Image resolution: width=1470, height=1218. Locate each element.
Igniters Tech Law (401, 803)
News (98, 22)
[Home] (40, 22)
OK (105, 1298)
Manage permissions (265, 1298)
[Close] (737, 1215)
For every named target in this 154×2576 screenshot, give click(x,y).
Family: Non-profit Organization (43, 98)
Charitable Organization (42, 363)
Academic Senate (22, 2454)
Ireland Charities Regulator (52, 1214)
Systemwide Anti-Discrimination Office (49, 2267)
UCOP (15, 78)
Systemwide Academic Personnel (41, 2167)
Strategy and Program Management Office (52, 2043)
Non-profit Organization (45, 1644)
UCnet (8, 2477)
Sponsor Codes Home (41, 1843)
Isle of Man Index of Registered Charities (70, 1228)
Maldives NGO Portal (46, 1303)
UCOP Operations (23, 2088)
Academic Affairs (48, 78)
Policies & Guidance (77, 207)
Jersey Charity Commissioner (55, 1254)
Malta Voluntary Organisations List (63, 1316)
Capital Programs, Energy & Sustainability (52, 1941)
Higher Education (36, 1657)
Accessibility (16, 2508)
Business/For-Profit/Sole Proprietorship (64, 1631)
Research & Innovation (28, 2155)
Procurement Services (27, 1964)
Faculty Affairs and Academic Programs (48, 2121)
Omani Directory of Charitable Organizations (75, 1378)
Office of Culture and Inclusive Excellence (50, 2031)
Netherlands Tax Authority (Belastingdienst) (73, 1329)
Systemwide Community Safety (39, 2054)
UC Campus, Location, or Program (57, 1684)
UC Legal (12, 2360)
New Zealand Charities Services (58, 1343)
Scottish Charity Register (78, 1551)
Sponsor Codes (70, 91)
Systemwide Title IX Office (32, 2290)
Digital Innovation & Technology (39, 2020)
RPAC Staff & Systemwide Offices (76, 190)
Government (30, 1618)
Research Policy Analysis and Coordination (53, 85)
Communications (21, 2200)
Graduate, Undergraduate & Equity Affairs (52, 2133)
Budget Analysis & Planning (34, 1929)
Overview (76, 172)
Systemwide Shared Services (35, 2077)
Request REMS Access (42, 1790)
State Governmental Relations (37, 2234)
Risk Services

__To do__
Report only how many lines in the entries contain "Research".

__Exercise response__
2